[Records for the task Boundary: Start]

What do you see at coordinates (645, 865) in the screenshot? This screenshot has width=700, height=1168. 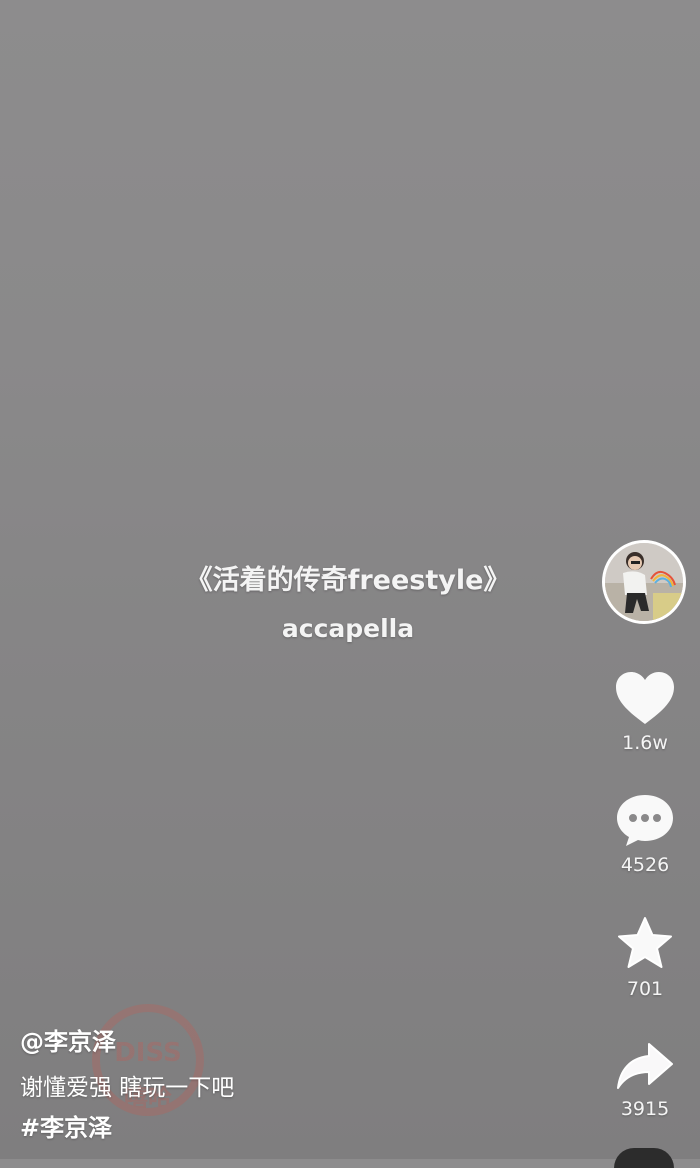 I see `comment-count: 4526` at bounding box center [645, 865].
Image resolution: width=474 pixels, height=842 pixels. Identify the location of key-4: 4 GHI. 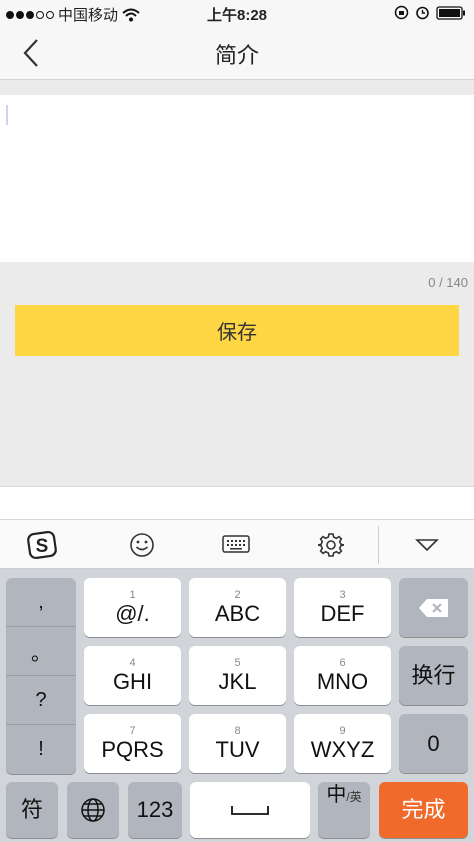
(132, 676).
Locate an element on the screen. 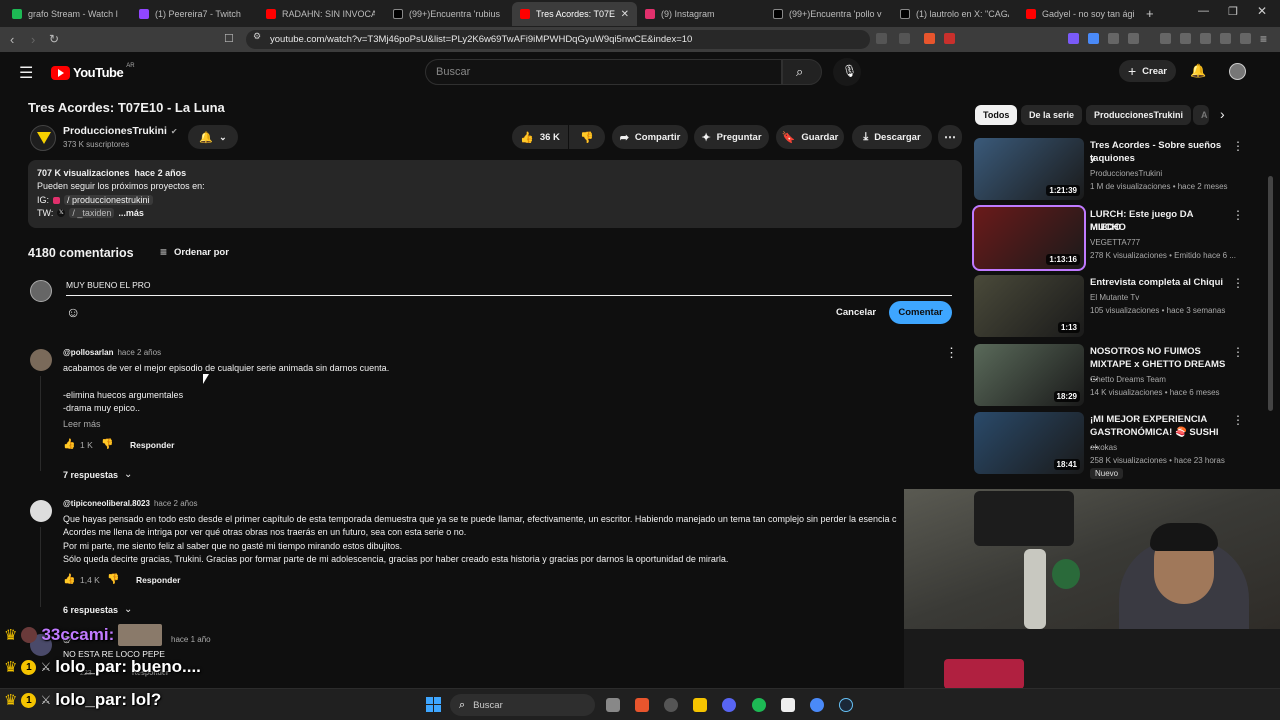  browser-tab: RADAHN: SIN INVOCACIO is located at coordinates (320, 14).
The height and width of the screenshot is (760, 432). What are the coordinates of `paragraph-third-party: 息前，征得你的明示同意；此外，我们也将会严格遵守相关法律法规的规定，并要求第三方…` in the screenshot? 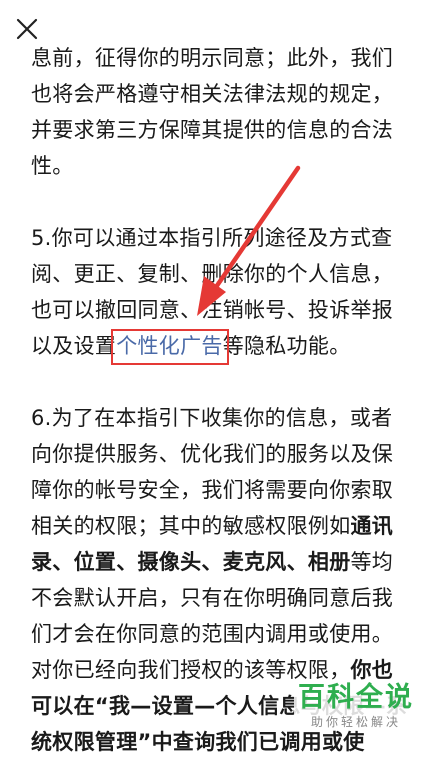 It's located at (212, 112).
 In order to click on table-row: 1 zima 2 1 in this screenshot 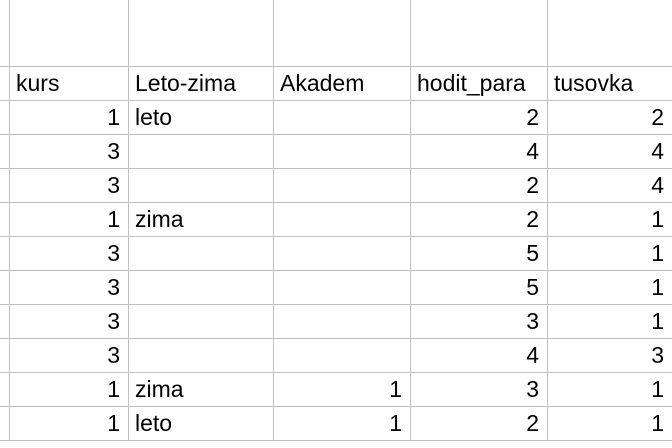, I will do `click(336, 220)`.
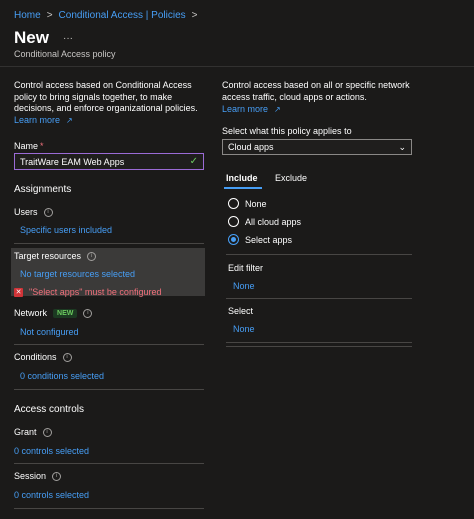 The width and height of the screenshot is (474, 519). What do you see at coordinates (50, 410) in the screenshot?
I see `access-controls-heading: Access controls` at bounding box center [50, 410].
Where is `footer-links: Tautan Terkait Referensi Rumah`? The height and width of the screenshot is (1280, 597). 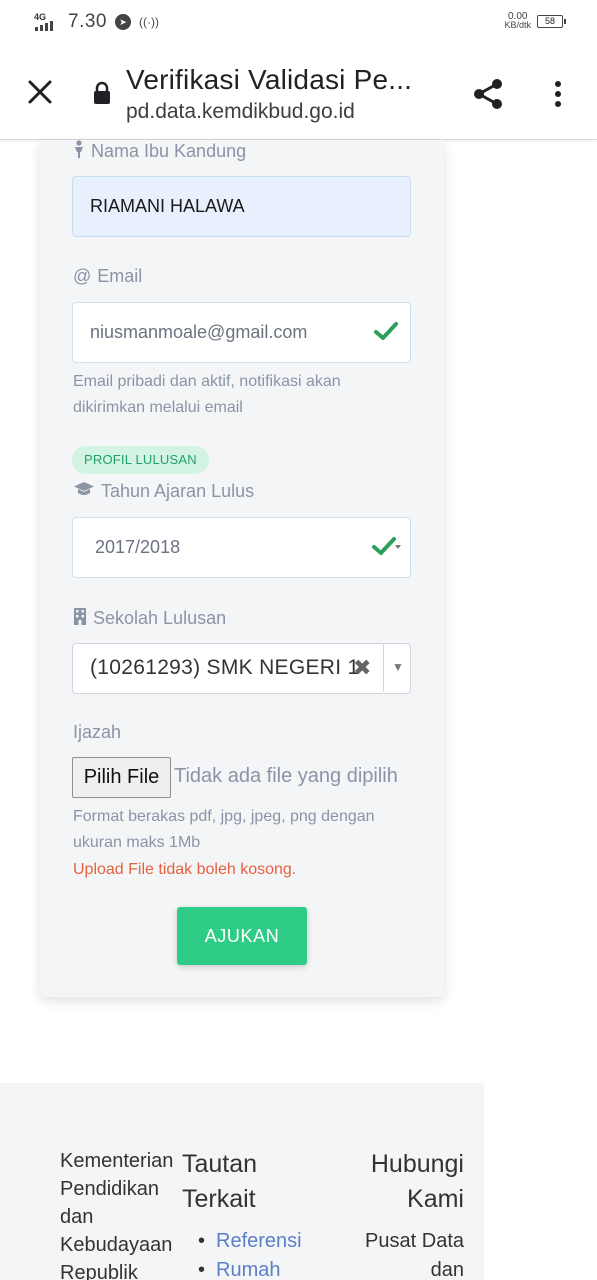
footer-links: Tautan Terkait Referensi Rumah is located at coordinates (267, 1214).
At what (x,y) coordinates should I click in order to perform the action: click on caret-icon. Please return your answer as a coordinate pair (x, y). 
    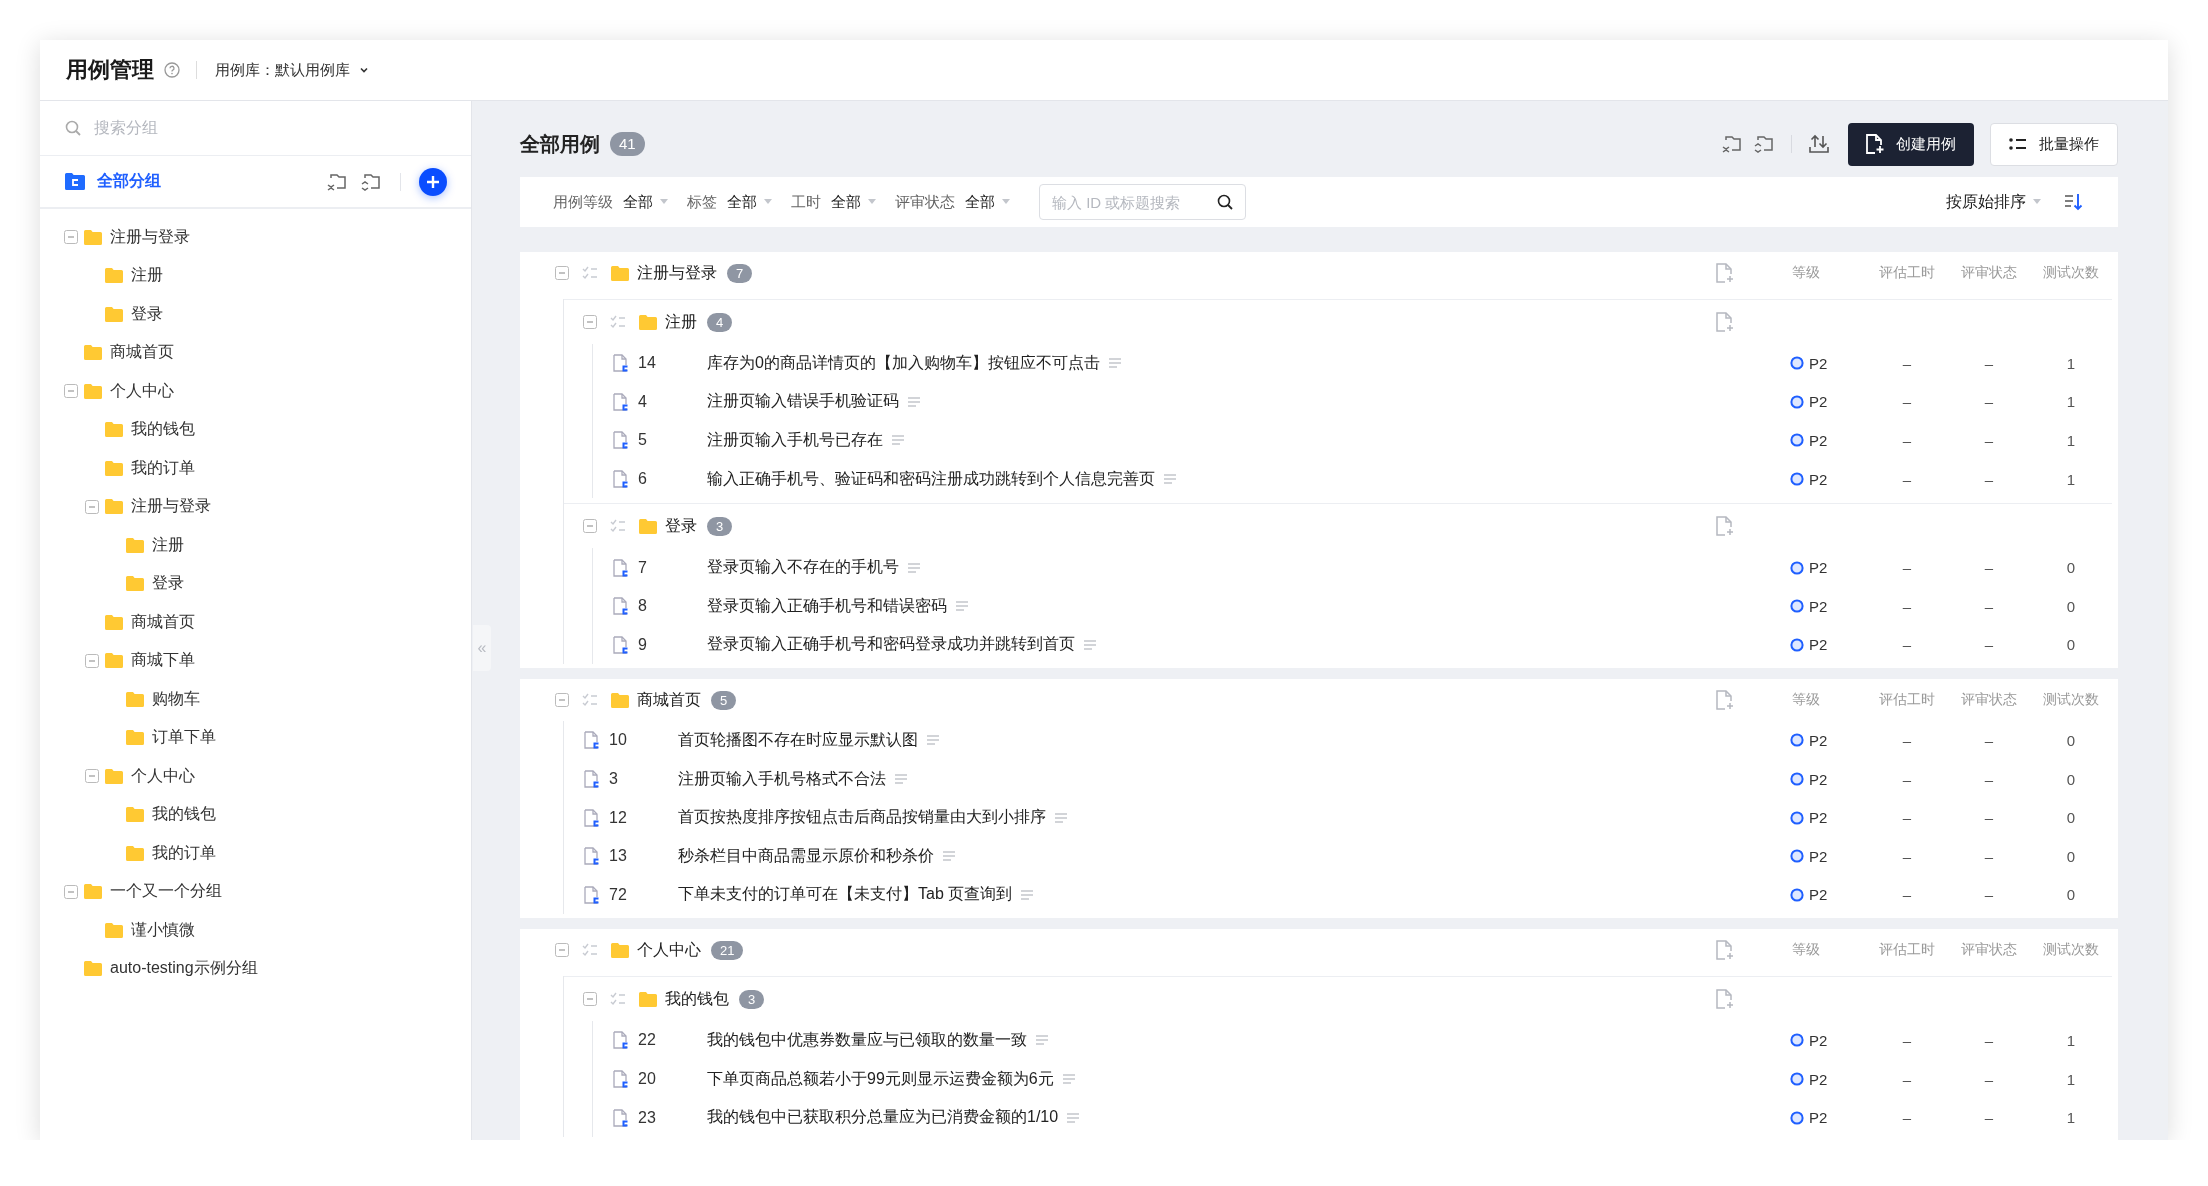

[Records for the task Boundary: End]

--- What you have to do ---
Copy the listing word for word, starting at the line that contains "is (1280, 597)." and continuing through the end of the listing. Leave the pictures out of your copy.

--- Exercise response ---
Where is `footer-links: Tautan Terkait Referensi Rumah`? The height and width of the screenshot is (1280, 597). 
footer-links: Tautan Terkait Referensi Rumah is located at coordinates (267, 1214).
At what (x,y) coordinates should I click in order to perform the action: click on caret-icon. Please return your answer as a coordinate pair (x, y). 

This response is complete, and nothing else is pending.